Observation data (J2000 epoch)
- Constellation: Virgo
- Right ascension: 12^{h} 42^{m} 36.9^{s}
- Declination: −11° 19′ 35″
- Distance: 650 Mly (200 Mpc)
- Apparent magnitude (V): c. +14 ^{m}

Characteristics
- Type: elliptical
- Notable features: Pair of Galaxies = [KG99] A + [KG99] B.

Other designations
- RX J1242.6-1119A
- References: 2MASS J12423854-1119207

= RX J1242−11 =

Galaxy with super massive black hole

RX J1242.6−1119A (often abbreviated RX J1242−11) is an elliptical galaxy located approximately 200 megaparsecs (about 650 million light-years) from Earth. The name is derived from RX J1242.6-1119, the term for an X-ray source identified by ROSAT as a galaxy pair [KG99] A & B.

== Supermassive black hole ==

X-ray observatories provide direct evidence for the catastrophic destruction of a star that wandered too close to a supermassive black hole.

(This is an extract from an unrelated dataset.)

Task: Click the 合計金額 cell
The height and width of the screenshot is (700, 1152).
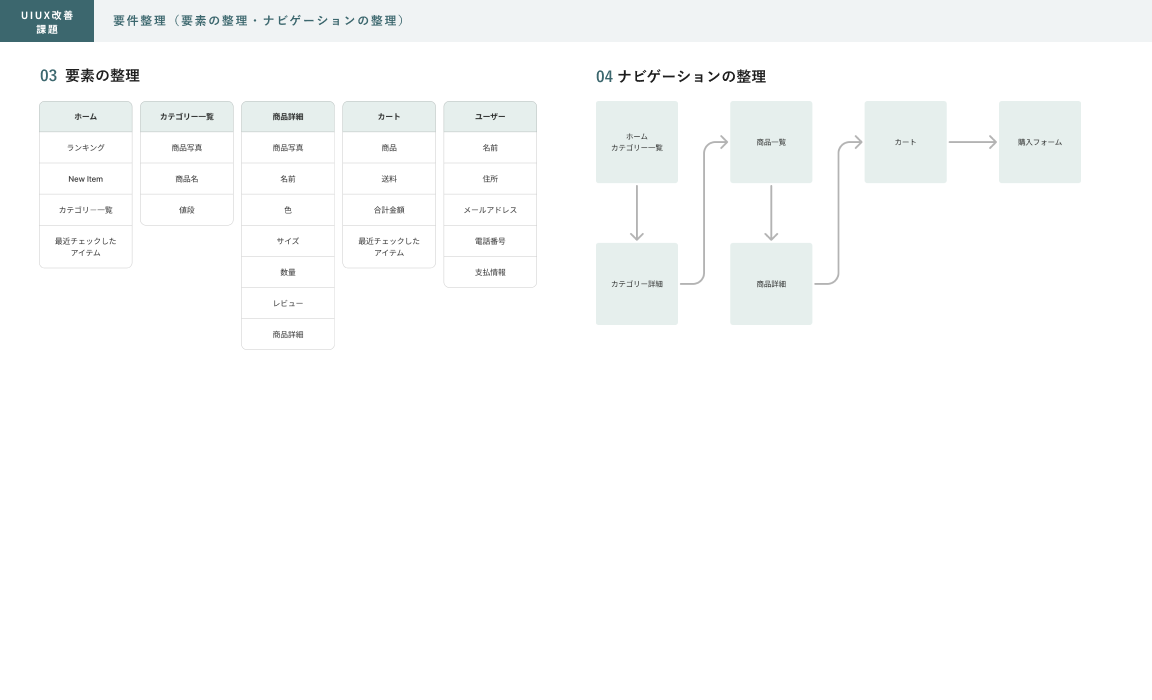Action: click(x=389, y=210)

According to current interpretations of X-ray observations made by the Chandra X-ray Observatory and XMM-Newton, the center of this galaxy is a 100 million solar mass supermassive black hole which was observed to have tidally disrupted a star (in 1992 or shortly before). The discovery is widely considered to be the first strong evidence of a supermassive black hole ripping apart a star and consuming a portion of it.

==Location in the sky==
The location of RX J1242.6-1119A, as seen from Earth, is less than one degree to the northeast of Messier 104, the Sombrero Galaxy.